SOURCE RECORDS:
+-------+

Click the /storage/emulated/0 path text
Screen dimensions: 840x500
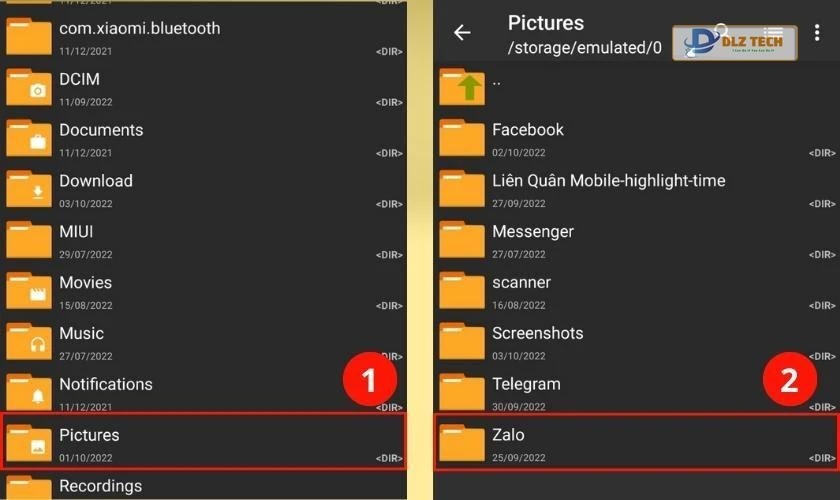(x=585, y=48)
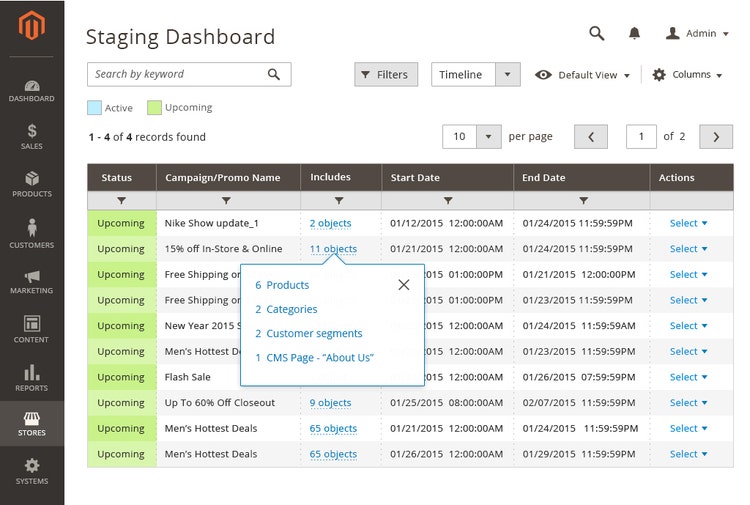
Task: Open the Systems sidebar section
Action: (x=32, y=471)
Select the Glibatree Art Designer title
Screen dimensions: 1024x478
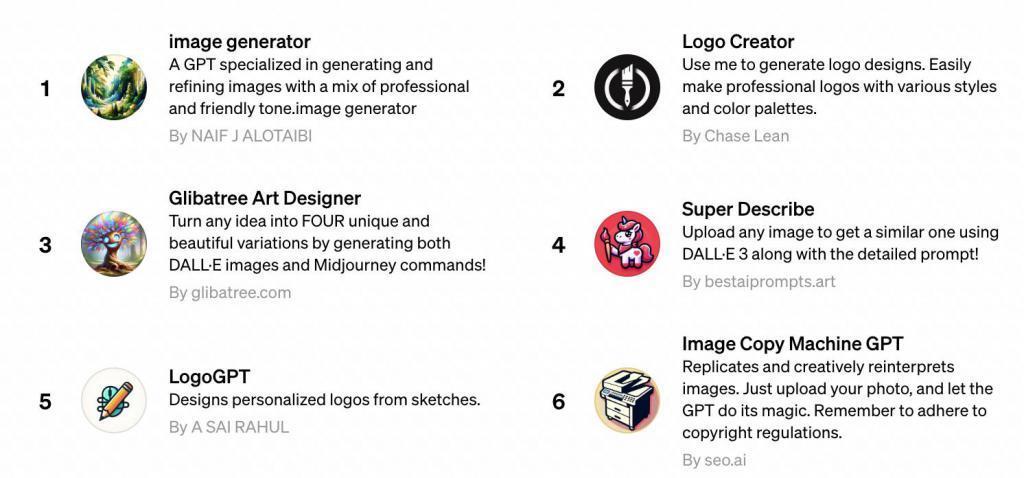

+-------+

EXERCISE OBJECTIVE: Could you repeat all of the entries exactly, without the pictures?

WRITTEN REPLY:
Click the /storage/emulated/0 path text
Screen dimensions: 840x500
(x=585, y=48)
Task: Open the Systems sidebar section
Action: (x=32, y=471)
Select the Glibatree Art Designer title
Screen dimensions: 1024x478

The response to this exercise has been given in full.